Keratoconus affects thousands of Americans and people all across the world.  It is believed that there may be a genetic component to the disease as it has been seen in identical twins.  However many keratoconus patients develop the condition after a mild accident, trauma to their eye or after years of eye rubbing.  Many other patients are not able to trace the condition to a family member or any type of eye trauma.

The first thing that you should do when you are diagnosed with the condition is ensure that you are under the care of an eye care practitioner who is knowledgeable about the condition.  A knowledgeable practitioner will know, understand, and be able to decide on the best course of treatment for you.  Although many keratoconus patients appear similar when they present to an eye care office, no two patients are alike.  Each has specific needs related to the shape of their eyes and how they use their vision on a daily basis both for work and recreation.  It is critical that your practitioner knows both you and your eyes.

In order to get the best idea of what the shape of your eye is, your practitioner may consider using an instrument called a corneal topographer.  This allows them to measure the specific areas of the eye in order to get the best assessment of the shape and contours of the eye.  This is extremely helpful in order to properly diagnose, and decide on the proper treatment options.

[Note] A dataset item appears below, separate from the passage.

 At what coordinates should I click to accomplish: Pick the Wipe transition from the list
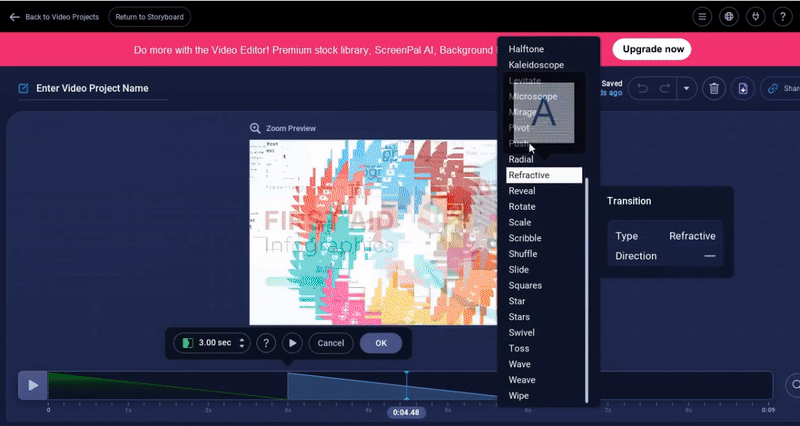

In mild cases of keratoconus, eyeglasses can still be used to help correct vision.  However, in most all cases of the condition, proper vision correction is best achieved with the use of specially designed contact lenses.  Depending on the shape of the eye, type of prescription, and discussion with you, your eye care practitioner will decide on an initial contact lens type.  In order to get the proper contact lens for you, a contact lens fitting must be performed.  This is often times performed as a separate visit to the office.  Following this visit, the lenses will be ordered from a contact lens laboratory or manufacturing plant.  Typically contact lenses can be made in several days, but it can take up to 2 weeks in some cases for the lenses to arrive back in the office.

Once the lenses arrive in the office, an additional visit is usually scheduled to ensure that the lenses are fitting on the eyes correctly and giving the optimal vision.  At this visit you are typically instructed on how to insert and remove the contact lenses.  Many times a wearing schedule will be described to you so that you can begin to adjust to the lenses.  As with most medical devices and things that are new to our bodies, it may take several days to weeks to adjust to the comfort, vision, and feeling of the new lenses.  This is very typical in most cases.  Most offices will request a follow up visit within one to three weeks to ensure that the lenses are fitting correctly.  Make sure to wear the lenses for several hours prior to this visit as an assessment of the lenses is best done after the lenses have been worn for at least three hours.  It is critical to ensure that the fit of the lenses is correct as they can cause damage to the eye if they are incorrect.  On occasion the initial type of lens that is tried does not work.  This is not uncommon and should not cause alarm.  Fortunately as stated earlier, there are many options.  The practitioner may switch you from one type of contact lens type to another if your eyes were not able to adapt to the initial lens type.

In very severe cases when contact lenses cannot provide ideal vision, there are also surgical options available.  These surgical options are progressing and are showing improving results.  However they are not a perfect solution, they require a significant healing time and most patients still must wear specialty designed contact lenses following the procedure.

Keratoconus is a condition that will last a lifetime.  Within the past 10 years dramatic insight, knowledge, and research has come out regarding the condition, its diagnosis, and treatment options.  Find a practitioner that you can trust and is up to date with the most recent advancements.  Make sure that they know everything there is to know about your eyes and vision, but most importantly, they should know you.  This is the type of relationship that will last a lifetime.